(DATASET Opens)

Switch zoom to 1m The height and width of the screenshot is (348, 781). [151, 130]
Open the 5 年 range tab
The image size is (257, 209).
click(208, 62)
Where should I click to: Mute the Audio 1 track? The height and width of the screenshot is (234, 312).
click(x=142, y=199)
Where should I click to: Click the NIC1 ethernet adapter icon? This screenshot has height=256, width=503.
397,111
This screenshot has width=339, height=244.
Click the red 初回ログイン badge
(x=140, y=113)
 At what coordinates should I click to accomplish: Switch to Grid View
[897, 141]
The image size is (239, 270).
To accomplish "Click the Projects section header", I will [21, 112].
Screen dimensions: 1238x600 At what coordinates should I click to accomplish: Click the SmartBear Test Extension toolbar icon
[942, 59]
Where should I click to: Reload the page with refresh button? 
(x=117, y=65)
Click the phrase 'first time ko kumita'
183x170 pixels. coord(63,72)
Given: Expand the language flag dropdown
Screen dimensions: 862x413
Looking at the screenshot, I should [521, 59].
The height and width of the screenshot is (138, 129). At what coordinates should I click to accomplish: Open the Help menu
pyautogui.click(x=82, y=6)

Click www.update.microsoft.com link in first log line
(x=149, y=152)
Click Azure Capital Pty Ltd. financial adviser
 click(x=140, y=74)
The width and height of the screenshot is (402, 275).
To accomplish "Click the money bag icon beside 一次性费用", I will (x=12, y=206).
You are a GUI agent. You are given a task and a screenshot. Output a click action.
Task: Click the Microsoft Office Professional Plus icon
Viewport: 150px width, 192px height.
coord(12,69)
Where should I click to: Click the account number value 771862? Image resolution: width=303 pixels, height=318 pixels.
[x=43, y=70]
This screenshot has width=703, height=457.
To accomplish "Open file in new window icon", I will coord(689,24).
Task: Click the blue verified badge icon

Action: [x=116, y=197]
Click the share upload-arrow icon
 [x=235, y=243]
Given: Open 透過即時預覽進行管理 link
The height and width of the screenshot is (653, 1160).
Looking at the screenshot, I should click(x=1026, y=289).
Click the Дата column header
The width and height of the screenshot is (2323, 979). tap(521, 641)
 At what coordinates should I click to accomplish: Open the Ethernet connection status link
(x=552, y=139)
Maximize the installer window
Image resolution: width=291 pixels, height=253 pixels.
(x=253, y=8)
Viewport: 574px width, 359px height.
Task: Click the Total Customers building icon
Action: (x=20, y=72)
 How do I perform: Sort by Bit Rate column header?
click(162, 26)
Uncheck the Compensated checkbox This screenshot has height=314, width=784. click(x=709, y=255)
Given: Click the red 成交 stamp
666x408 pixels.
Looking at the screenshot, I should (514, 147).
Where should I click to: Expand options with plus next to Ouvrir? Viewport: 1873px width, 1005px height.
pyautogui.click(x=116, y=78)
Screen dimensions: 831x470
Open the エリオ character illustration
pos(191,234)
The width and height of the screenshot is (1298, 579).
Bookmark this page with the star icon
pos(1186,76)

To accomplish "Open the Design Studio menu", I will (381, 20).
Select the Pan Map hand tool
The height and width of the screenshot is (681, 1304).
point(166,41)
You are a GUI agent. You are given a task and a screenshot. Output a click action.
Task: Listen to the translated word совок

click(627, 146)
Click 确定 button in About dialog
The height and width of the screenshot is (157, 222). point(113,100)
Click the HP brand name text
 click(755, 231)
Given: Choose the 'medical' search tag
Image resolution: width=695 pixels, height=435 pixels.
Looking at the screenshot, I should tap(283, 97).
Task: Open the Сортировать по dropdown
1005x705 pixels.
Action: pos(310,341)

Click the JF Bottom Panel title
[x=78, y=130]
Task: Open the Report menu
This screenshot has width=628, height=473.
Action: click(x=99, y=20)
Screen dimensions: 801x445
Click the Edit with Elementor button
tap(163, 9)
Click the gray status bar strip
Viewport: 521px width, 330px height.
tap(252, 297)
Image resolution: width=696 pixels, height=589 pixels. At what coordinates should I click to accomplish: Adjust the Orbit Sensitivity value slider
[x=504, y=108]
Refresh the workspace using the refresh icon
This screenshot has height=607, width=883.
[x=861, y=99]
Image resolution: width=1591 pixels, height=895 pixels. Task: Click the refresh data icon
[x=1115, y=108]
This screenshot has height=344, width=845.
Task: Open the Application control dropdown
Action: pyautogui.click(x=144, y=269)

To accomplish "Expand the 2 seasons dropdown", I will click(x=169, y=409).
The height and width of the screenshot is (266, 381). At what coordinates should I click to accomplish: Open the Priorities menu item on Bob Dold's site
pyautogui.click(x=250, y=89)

(DATASET Closes)

▶ THE TASK:
Tell how many lines in the data include the string "will". Reply with the number and no other text.

▶ SOLUTION TO THIS EXERCISE:
5